This opening paragraph from Cormac McCarthy's All The Pretty Horses is, for me, a supreme example of a writer simultaneously thinking about 3-D and 2-D in their work. In 3-D, this passage has the sensual details that bring the scene to life. We hear the floorboards, we see the flickering light, we feel the warm candle wax. Also in 3-D, we get the deep and restrained emotion of a character coming to encounter the body of a lost loved one.
The 2-dimensional aspect of the writing comes from the beautiful language used in this passage. Listen to the sounds and the internal rhymes in "lilies leaned so palely from their waisted cutglass" or phrases like "guttered candlestub." Also, notice how McCarthy decided to ignore standard rules of punctuation so that his prose isn't interrupted by too many commas.
When we write, it's important to think about both the 3-D aspects of the writing--the details that make the passage feel tangible and emotional--and the 2-D aspects of writing--the language, the words on the page. Both of these elements combine to create a satisfying read.

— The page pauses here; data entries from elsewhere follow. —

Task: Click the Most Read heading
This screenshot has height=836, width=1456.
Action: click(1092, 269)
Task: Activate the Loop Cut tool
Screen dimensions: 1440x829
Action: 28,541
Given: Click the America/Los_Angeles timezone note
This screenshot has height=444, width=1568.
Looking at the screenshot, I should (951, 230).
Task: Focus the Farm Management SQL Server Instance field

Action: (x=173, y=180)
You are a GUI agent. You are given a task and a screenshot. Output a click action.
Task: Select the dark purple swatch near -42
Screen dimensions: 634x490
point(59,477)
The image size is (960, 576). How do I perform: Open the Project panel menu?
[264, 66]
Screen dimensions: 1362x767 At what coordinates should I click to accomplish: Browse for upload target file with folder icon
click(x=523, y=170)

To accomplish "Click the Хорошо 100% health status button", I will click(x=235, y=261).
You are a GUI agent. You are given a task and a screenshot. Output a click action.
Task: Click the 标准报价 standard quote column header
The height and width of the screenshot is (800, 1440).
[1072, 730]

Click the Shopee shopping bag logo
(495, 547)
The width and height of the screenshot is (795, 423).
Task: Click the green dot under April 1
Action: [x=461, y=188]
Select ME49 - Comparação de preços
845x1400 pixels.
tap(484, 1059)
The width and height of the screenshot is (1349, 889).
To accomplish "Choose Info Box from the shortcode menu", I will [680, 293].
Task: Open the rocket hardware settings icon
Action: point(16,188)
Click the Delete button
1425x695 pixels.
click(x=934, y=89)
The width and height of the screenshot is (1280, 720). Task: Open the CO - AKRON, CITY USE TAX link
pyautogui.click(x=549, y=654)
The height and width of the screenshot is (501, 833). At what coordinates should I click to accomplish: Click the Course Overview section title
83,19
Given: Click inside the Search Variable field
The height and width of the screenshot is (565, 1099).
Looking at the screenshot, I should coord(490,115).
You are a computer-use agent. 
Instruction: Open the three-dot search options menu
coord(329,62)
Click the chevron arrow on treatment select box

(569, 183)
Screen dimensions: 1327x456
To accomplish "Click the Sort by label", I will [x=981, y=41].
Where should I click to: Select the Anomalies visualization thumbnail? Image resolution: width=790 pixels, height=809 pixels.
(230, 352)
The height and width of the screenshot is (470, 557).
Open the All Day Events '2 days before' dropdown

Can you have one without the other?
I personally tend to err on the side of more 3-D than 2-D. I think I use a lot of vivid details and focus on the emotion. Other writers, including some entries in our first Genre Wars contest, focused more on the surface technical aspects of the writing. Yes, you can have one without the other. The reader might not even notice. But, when both are working together, you'll statistically have a better chance of engaging more readers and probably engage the readers' mind during more of your story (when the story lags, the language might still be engaging and vice versa.)
Sometimes, during revisions, I can get trapped into the mindset of only seeing one of these components and forgetting about the other. That's fine on a draft, but it can lead to shallow work if you don't eventually remember to go back again and consider the other component.
Do work in both 3-D and 2-D? Is there one that you tend to lean toward naturally?
Give us some examples where you have both working in harmony!